■ Your goal: Work through the data line by line, gathering every line that has the word "computer".

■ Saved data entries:
= = = =

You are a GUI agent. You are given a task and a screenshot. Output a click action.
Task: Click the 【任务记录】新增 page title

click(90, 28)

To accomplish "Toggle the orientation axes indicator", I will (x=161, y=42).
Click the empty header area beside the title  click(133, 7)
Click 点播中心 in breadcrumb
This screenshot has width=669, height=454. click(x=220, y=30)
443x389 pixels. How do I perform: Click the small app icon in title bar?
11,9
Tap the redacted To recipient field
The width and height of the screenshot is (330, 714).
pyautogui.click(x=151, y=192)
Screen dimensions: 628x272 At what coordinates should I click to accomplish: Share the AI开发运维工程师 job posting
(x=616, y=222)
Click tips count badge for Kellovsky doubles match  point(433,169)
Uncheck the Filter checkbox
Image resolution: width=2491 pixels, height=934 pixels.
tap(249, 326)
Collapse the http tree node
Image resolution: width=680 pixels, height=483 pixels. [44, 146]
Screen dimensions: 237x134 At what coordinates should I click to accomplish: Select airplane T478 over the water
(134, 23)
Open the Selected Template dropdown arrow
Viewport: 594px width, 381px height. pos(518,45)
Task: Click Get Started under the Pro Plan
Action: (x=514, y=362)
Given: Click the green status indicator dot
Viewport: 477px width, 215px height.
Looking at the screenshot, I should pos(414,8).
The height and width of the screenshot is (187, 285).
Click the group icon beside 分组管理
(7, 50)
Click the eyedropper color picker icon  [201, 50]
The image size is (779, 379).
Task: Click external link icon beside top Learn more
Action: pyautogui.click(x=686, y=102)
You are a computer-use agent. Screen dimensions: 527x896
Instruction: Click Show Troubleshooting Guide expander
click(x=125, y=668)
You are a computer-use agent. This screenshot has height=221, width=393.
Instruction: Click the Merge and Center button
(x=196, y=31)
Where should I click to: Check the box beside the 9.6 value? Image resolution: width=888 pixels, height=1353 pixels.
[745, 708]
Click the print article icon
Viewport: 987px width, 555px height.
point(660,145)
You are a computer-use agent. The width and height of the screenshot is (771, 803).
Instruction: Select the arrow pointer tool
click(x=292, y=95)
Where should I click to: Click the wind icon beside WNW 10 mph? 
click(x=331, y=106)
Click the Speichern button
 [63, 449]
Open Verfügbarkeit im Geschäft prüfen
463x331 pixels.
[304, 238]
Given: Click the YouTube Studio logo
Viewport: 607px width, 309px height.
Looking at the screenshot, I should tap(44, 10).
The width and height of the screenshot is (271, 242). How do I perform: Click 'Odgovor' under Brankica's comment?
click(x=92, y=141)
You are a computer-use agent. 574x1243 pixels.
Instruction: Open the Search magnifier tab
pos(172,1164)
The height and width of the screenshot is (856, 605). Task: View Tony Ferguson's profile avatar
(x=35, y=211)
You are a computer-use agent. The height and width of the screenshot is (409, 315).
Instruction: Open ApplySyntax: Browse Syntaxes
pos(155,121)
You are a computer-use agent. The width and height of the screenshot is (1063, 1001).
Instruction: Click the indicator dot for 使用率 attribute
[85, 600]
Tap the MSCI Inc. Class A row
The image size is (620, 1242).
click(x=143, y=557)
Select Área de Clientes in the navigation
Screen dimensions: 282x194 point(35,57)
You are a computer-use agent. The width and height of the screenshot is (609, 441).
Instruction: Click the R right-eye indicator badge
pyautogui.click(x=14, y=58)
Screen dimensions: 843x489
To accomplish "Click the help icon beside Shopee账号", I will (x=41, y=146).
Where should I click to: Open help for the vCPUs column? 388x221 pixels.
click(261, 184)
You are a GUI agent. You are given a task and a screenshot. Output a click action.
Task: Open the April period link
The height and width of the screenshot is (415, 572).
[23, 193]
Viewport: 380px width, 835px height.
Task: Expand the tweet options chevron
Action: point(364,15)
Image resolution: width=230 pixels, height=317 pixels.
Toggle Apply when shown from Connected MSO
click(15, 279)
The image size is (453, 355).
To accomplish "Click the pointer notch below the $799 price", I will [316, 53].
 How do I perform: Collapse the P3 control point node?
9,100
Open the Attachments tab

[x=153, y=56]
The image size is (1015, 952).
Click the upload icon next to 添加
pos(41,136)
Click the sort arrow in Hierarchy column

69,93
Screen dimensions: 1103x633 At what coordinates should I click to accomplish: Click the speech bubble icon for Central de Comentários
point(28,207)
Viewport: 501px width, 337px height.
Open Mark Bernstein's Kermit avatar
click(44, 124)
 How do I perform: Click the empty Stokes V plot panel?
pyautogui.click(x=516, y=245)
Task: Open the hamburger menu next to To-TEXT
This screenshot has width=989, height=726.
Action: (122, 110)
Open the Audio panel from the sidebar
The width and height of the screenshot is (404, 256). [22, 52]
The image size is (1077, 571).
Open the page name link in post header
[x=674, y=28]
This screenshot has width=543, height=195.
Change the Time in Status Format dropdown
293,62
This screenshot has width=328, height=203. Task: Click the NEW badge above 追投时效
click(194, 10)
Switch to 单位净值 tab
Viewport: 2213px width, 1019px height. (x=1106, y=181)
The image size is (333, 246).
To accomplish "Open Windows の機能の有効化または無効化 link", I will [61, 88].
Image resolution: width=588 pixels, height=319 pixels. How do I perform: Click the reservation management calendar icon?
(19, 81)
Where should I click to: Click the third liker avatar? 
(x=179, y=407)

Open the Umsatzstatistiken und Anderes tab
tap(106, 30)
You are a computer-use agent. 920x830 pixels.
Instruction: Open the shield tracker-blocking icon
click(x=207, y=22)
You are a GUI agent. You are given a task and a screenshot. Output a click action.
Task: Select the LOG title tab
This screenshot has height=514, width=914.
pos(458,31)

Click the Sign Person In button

= = = =

■ Answer to this exercise:
You are a computer-use agent. Screen dimensions: 527x896
You are a computer-use agent. This screenshot has height=221, width=393.
You are a computer-use agent. The width and height of the screenshot is (771, 803).
You are a computer-use agent. 574x1243 pixels.
You are a computer-use agent. The height and width of the screenshot is (409, 315).
You are a computer-use agent. The width and height of the screenshot is (1063, 1001).
You are a computer-use agent. The width and height of the screenshot is (609, 441).
You are a computer-use agent. 920x830 pixels.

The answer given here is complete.